### WORK TO BE COMPLETED
Beginning with the first line, please repeat the entries exactly and end on the line that contains "Task: Toggle the 开启VIP看电影功能 switch off".

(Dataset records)
-- Opening Marker --

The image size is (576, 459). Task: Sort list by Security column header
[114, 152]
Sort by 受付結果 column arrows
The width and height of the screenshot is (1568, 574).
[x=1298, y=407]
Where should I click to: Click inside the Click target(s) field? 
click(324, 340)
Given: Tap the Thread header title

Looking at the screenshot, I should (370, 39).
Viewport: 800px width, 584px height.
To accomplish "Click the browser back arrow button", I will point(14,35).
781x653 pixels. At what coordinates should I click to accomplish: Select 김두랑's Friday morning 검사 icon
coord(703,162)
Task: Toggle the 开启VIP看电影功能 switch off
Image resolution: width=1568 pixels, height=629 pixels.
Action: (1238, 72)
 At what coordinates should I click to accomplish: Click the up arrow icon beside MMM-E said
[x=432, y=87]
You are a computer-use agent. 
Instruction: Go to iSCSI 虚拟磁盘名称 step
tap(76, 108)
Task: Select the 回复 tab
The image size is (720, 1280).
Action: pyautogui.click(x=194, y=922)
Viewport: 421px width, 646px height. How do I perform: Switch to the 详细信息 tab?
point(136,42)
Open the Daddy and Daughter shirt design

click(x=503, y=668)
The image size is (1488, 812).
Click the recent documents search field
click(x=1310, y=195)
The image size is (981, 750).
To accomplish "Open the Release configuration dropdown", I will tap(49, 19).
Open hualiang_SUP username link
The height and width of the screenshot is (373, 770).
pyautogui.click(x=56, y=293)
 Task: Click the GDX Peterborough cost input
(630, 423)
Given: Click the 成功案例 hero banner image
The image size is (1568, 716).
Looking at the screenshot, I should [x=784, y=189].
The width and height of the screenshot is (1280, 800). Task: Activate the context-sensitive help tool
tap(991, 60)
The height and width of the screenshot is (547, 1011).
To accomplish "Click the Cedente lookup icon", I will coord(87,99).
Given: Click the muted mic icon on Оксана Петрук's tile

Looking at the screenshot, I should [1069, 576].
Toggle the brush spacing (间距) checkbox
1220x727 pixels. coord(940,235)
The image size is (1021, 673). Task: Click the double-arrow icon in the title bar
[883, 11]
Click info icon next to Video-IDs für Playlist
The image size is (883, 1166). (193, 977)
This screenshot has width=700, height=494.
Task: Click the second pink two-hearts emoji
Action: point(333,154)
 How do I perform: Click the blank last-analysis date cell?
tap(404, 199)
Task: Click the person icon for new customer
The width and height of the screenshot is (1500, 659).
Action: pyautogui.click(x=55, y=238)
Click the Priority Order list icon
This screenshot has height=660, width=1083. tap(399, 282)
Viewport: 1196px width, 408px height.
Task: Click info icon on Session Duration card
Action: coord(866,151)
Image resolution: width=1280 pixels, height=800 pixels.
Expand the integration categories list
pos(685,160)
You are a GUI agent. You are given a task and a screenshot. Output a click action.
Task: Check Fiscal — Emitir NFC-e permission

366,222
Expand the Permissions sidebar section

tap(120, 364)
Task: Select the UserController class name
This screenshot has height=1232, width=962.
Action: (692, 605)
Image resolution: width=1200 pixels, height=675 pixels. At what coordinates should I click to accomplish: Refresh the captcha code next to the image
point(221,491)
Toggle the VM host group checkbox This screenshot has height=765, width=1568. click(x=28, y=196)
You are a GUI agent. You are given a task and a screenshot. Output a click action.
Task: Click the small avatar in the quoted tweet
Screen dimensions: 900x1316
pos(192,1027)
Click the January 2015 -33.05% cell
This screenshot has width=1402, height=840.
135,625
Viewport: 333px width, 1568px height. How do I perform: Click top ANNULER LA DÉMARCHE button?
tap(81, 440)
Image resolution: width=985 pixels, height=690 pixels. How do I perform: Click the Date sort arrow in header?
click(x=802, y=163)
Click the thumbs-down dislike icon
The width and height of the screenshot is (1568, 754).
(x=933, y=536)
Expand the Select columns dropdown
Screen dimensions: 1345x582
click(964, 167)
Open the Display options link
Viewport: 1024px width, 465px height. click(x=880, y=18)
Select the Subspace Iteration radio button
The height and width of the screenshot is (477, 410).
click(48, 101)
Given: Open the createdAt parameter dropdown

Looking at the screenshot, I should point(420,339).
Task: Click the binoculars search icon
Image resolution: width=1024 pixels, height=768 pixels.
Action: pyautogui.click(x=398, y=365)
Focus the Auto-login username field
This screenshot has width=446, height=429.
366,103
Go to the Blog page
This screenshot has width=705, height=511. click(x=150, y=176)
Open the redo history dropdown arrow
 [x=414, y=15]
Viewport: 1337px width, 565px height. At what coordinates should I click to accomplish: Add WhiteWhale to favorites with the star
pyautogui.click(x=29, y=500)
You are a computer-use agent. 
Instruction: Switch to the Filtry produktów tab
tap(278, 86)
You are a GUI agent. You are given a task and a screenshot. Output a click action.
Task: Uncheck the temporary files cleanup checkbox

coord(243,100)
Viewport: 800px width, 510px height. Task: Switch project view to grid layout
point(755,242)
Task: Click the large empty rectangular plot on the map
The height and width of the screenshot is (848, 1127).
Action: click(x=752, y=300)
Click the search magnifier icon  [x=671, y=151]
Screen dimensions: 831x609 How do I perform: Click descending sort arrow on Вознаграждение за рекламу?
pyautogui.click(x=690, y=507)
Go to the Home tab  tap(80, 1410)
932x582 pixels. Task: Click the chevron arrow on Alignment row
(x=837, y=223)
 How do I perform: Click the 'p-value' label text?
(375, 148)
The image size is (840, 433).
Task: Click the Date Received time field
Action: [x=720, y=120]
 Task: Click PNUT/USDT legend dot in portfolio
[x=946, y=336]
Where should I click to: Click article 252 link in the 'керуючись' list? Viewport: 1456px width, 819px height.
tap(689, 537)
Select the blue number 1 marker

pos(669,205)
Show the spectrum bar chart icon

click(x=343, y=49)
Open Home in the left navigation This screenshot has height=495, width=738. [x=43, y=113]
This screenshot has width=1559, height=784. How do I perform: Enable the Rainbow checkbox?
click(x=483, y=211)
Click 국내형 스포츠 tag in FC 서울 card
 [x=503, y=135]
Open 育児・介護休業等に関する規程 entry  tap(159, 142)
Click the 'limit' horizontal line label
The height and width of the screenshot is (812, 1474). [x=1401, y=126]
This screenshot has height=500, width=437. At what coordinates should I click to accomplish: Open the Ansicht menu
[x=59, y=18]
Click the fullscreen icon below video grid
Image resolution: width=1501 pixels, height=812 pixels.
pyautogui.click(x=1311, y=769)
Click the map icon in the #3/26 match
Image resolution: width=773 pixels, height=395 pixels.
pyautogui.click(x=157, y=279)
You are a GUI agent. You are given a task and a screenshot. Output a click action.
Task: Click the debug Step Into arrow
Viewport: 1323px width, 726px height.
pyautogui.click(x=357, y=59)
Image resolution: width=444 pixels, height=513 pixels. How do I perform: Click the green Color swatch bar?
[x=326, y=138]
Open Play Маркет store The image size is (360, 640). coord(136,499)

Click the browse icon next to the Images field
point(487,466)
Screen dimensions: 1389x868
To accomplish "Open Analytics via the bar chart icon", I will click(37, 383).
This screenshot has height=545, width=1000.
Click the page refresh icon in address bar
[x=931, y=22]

-- Closing Marker --

### SOLUTION TO THE PROBLEM
The image size is (576, 459). Task: Sort list by Security column header
[114, 152]
Sort by 受付結果 column arrows
The width and height of the screenshot is (1568, 574).
[x=1298, y=407]
Where should I click to: Click inside the Click target(s) field? 
click(324, 340)
Given: Tap the Thread header title

Looking at the screenshot, I should (370, 39).
Viewport: 800px width, 584px height.
To accomplish "Click the browser back arrow button", I will point(14,35).
781x653 pixels. At what coordinates should I click to accomplish: Select 김두랑's Friday morning 검사 icon
coord(703,162)
Task: Toggle the 开启VIP看电影功能 switch off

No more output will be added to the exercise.